BETWEEN THE LINES: Actually, my congresswoman in Connecticut, Rosa DeLauro, is one of the leaders of the Democrats fighting fast-track. It's interesting to see the coming together of some of the more progressive Democrats with some of the tea party Republicans, because, for different reasons, both are opposed. So, after this past week of activities, what do you have up your sleeve? What's next?

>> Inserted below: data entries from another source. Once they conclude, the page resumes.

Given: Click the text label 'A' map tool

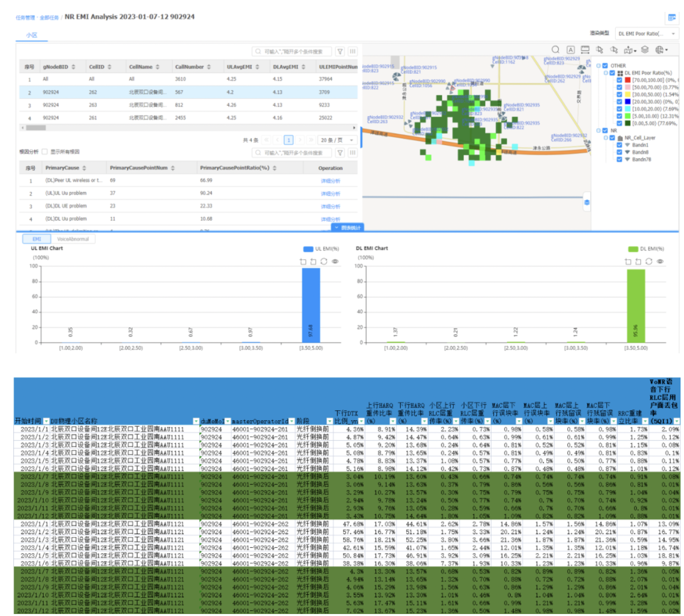Looking at the screenshot, I should click(x=570, y=49).
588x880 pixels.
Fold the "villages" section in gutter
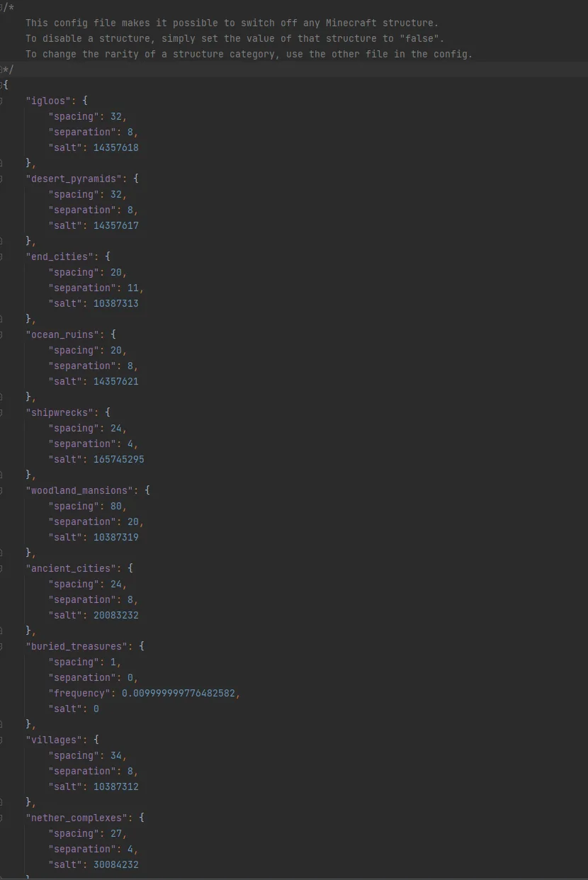click(1, 740)

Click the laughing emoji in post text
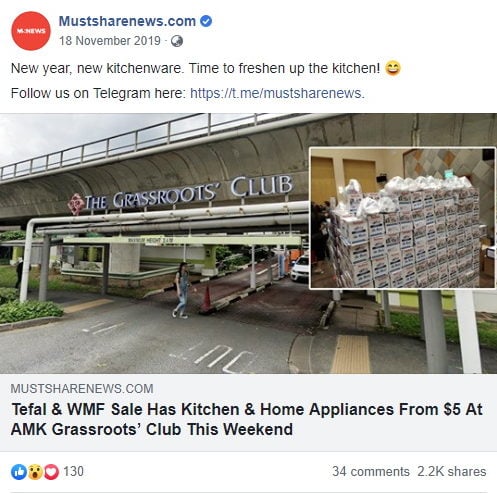[x=393, y=68]
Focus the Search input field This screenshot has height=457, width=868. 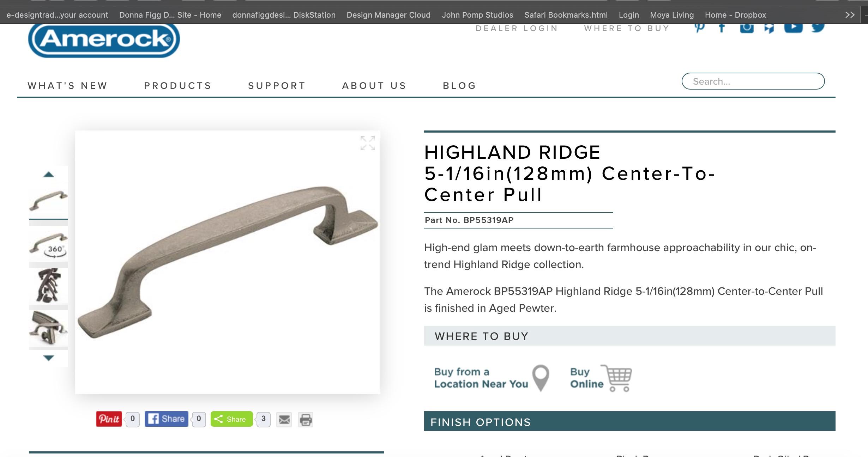pyautogui.click(x=753, y=81)
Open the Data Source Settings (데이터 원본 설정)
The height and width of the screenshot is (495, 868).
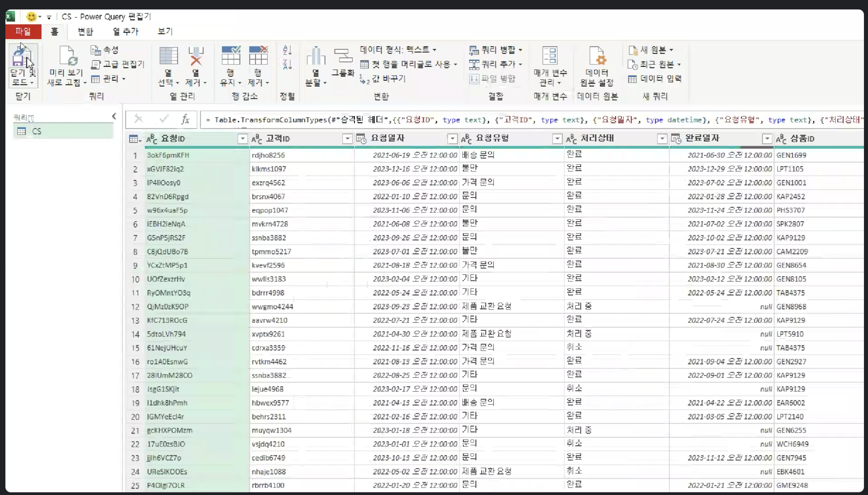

MARGARET FLOWERS: And Congresswoman DeLauro's been fantastic, and held an excellent press conference, which really broke through the media blackout that's been going on, so we congratulate her and thank her for that. We expect that when Congress returns from their recess, they will move to introduce fast-track legislation in late February or early March. And we think we have about two months to stop it. If we can push them back to May without passing it, then we start getting into the presidential election and the next election cycle, and nobody really wants to touch this in an election cycle. So this is really a critical time, and we're going to be urging people to use a tool we have called, to contact their members of Congress, to also join our rapid response team where we'll identify people and places that we need to be in order to put pressure on them and we'll need people to be ready to mobilize for that. But everybody, wherever you are, can contact your member of Congress. Thank them if they are opposed to fast-track and urge them to stay strong, and if they're not opposed to fast-track, you need to push them.

BETWEEN THE LINES: And is there an easy way to find out where your congressperson or senator stands on this, or do you just have to call the office?

MARGARET FLOWERS: You know, it's an interesting moment because, for reasons, people are not really willing to list who is for or against. They don't want the other side to have this information. So really, it means that people individually need to contact their member of Congress to find out where they stand.

BETWEEN THE LINES: Just one thing; you mentioned that when the elections come closer, elected officials don't want to touch this. Why?

MARGARET FLOWERS: Because they know that we have a more than 20-year history with these types of agreements, that people in this country are aware of the detriment they do to us, so it is actually politically toxic and can be used against them in an election cycle.